# AIM
Write out the items word for word, from their first line through the line containing "Looking at the screenshot, I should pos(401,50).".

# DATA SHOWN
▬▬▬▬▬▬▬▬▬▬

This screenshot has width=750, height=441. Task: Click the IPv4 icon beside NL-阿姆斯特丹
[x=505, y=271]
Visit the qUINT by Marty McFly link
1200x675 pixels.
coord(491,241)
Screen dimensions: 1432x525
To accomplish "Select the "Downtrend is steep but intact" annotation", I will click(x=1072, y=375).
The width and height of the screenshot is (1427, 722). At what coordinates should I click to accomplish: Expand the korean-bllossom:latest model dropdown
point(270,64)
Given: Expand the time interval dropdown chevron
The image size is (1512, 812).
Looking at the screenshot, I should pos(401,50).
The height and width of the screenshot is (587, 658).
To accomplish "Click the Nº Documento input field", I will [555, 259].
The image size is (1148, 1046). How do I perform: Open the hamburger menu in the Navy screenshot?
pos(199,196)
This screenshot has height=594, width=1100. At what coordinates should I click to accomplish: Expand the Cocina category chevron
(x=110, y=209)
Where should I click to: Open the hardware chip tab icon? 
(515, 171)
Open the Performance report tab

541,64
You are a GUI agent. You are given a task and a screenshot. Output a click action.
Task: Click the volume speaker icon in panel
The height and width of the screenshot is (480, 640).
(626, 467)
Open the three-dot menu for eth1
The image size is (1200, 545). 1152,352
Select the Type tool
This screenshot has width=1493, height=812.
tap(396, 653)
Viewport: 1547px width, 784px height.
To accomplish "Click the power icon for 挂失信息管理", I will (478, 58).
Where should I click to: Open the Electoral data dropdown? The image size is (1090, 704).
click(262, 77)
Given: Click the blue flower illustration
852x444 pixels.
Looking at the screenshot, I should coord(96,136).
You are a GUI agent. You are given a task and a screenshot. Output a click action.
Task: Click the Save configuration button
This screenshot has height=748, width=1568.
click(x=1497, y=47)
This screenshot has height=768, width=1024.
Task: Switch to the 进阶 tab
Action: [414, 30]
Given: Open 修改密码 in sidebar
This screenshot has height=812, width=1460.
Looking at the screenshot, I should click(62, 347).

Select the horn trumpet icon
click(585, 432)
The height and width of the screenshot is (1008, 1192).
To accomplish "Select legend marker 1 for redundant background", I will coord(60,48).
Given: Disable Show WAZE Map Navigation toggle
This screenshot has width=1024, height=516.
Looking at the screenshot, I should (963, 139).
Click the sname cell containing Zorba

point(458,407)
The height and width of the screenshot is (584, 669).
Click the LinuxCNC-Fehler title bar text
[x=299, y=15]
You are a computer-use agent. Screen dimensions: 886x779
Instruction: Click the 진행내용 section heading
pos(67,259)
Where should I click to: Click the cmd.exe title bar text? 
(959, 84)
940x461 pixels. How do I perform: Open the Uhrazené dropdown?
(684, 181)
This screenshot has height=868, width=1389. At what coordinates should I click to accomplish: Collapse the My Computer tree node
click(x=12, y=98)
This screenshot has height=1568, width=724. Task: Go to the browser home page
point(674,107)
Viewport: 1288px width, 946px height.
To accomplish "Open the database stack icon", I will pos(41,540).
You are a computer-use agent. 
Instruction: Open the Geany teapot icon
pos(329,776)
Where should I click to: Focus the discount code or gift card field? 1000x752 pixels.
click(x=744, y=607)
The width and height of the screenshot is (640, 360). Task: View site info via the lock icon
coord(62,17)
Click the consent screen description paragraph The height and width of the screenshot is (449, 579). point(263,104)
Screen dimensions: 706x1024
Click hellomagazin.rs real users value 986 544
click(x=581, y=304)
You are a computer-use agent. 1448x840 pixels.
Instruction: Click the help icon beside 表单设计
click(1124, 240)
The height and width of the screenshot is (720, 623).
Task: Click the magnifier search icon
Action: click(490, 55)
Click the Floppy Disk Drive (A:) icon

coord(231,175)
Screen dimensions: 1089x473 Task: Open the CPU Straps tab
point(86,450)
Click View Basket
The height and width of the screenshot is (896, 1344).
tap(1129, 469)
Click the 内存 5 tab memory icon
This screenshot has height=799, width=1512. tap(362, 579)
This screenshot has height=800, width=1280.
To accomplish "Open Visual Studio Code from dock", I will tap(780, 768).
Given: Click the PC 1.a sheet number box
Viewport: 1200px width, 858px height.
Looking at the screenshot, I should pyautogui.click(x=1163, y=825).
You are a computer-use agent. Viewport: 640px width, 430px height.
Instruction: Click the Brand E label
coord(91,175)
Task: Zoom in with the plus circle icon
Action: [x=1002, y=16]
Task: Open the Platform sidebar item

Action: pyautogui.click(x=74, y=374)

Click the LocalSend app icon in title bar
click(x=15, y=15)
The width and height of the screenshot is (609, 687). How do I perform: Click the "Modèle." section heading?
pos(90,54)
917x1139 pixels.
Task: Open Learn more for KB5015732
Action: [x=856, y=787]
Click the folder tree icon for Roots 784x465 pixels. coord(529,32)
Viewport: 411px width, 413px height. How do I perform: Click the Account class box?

▬▬▬▬▬▬▬▬▬▬

# WRITTEN ANSWER
This screenshot has width=750, height=441. Task: Click the IPv4 icon beside NL-阿姆斯特丹
[x=505, y=271]
Visit the qUINT by Marty McFly link
1200x675 pixels.
coord(491,241)
Screen dimensions: 1432x525
To accomplish "Select the "Downtrend is steep but intact" annotation", I will click(x=1072, y=375).
The width and height of the screenshot is (1427, 722). At what coordinates should I click to accomplish: Expand the korean-bllossom:latest model dropdown
point(270,64)
Given: Expand the time interval dropdown chevron
The image size is (1512, 812).
Looking at the screenshot, I should pos(401,50).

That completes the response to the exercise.